§ **Texto fornecido**
>>>>>
A Revolução em Assuntos Militares (RAM) é caracterizada por mudanças radicais na condução da guerra, decorrentes de incorporação de novas tecnologias, modernização doutrinária e de conceitos operacionais e organizacionais(9). Segundo Krepinevich, teriam ocorrido quatorze RAM desde o século XIV(10). A mais recente RAM, também chamada Doutrina Rumsfeld(11), defendia, marcadamente a partir do final dos anos 90, uma transformação com base na tecnologia da informação (Network-centric warfare) aliada a mudanças organizacionais e redução dos efetivos militares.

A experiência decorrente das operações de estabilização após a invasão do Iraque, em 2003, no entanto, demonstrou a imperiosa necessidade de “boots on the ground” e praticamente enterrou esse pensamento.

Em 1989, William S. Lind desenvolvia o conceito da Guerra de 4a Geração (G4G), o qual não despertou atenção senão após o 11 de Setembro. A G4G foi concebida como uma forma de conflito complexa, de longo prazo, que inclui, além das operações convencionais, ações de guerrilha, adversários não estatais, guerra psicológica etc(12).

A G4G derrotou os EUA no Vietnam, no Líbano e na Somália; a França na Indochina; e a União Soviética no Afeganistão. Segundo Lind, a G4G sucedia a Guerra de 3ª Geração, evidenciada pela Blitzkrieg. A Guerra de 1ª Geração foi caracterizada como a guerra de “linha e coluna”, das batalhas formais e campos de batalha ordenados dos séculos XVI a XIX, e a Guerra de 2ª Geração marcada pelas batalhas da 1ª Guerra Mundial, onde a “artilharia conquistava” e a “infantaria ocupava”.

Segundo alguns estudiosos, os conflitos no Iraque e Afeganistão marcaram o surgimento de um “novo contexto estratégico” (talvez não tão novo, se lembrarmos do Vietnã…). Nesse cenário, múltiplas formas de combater eram empregadas simultaneamente com o intuito de alcançar um objetivo: estava caracterizada a guerra híbrida.

As ameaças híbridas incorporam amplo espectro de formas de combate: a guerra convencional, as táticas irregulares e de guerrilha. Os estados, nesse contexto, conduziriam guerra irregular em paralelo com a convencional. A Estratégia da Resistência do Exército Brasileiro certamente ratifica esse entendimento.

Na visão norte-americana, o termo “híbrido” descreve a complexidade crescente dos conflitos, que requer das forças adaptabilidade e resiliência; descreve também a natureza do inimigo a ser enfrentado, não se configurando uma nova forma de guerra. Destarte, a expressão guerra híbrida não foi incorporada à doutrina do Exército norteamericano(13); o conceito adotado foi Full Spectrum Operations.

O estudo das Operações no Amplo Espectro do Conflito ganhou maior evidência a partir da edição do manual de campanha 3-0 “Operações” (FM 3-0 “Operations”) do Exército dos Estudos Unidos, em fevereiro de 2008, que representou importante redirecionamento na abordagem das ameaças e desafios a serem enfrentados.
<<<<<
§ **Enunciado**
Transcreva palavra por palavra o trecho do texto sobre os conceitos de guerra que vai de "Em 1989, William" a "guerra psicológica etc(12).", ambos incluídos. As linhas a seguir não têm papel nesta atividade.

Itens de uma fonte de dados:
>>>>>
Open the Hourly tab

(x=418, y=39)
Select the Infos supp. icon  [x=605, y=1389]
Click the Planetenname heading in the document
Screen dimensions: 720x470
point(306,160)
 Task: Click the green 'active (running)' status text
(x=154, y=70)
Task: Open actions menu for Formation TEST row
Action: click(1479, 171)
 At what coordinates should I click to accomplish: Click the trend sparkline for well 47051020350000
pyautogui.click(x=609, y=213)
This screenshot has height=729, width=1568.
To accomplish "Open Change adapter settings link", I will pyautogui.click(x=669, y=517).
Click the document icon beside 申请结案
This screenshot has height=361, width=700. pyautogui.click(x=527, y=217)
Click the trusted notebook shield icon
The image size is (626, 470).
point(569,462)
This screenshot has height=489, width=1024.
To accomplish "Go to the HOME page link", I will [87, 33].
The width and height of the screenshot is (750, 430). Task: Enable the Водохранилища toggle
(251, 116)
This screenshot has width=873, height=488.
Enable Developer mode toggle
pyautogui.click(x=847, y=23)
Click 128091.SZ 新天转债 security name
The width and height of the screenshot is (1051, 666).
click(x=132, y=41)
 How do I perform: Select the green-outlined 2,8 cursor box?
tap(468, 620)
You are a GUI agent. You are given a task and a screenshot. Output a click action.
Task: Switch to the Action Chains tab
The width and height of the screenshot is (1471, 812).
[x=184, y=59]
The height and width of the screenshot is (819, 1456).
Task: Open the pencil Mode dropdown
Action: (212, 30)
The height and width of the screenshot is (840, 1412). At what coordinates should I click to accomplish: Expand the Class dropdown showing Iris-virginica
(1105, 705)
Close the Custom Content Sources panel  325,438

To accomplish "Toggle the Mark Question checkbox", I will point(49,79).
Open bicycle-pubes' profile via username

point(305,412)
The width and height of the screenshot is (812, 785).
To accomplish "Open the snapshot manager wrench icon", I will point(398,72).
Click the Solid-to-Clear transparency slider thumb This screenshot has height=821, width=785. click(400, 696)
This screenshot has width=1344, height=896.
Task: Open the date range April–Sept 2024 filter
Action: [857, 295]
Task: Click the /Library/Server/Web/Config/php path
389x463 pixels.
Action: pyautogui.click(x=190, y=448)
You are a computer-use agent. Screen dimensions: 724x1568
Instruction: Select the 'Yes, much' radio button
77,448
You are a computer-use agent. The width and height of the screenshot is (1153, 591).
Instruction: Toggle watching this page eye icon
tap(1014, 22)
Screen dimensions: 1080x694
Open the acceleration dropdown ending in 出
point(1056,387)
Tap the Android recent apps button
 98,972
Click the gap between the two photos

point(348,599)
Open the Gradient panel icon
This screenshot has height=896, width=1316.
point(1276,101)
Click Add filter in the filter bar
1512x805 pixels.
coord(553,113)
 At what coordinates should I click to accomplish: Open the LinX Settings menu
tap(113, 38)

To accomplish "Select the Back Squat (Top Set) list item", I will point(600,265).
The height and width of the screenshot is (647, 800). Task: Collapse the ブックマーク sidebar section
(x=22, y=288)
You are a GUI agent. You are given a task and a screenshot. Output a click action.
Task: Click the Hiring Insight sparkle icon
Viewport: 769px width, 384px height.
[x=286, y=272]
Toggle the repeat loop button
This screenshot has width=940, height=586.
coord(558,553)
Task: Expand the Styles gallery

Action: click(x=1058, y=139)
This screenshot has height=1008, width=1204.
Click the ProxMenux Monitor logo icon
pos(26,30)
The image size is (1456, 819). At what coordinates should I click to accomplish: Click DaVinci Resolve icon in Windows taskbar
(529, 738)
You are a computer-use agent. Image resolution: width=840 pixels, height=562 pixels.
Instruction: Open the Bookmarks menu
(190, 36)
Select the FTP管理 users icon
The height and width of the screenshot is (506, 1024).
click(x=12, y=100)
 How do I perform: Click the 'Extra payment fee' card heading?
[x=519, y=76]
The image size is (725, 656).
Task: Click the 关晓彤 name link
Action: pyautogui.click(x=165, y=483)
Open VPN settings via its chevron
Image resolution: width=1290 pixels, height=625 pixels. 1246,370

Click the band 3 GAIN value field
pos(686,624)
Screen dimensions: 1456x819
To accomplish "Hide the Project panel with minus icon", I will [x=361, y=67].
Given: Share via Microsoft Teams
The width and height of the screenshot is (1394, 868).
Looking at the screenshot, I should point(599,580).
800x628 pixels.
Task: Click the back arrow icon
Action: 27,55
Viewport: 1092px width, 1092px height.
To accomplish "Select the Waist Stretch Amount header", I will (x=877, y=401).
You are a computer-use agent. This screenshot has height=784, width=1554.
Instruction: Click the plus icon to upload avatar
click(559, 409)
<<<<<
§ **Resposta ao exercício**
Em 1989, William S. Lind desenvolvia o conceito da Guerra de 4a Geração (G4G), o qual não despertou atenção senão após o 11 de Setembro. A G4G foi concebida como uma forma de conflito complexa, de longo prazo, que inclui, além das operações convencionais, ações de guerrilha, adversários não estatais, guerra psicológica etc(12).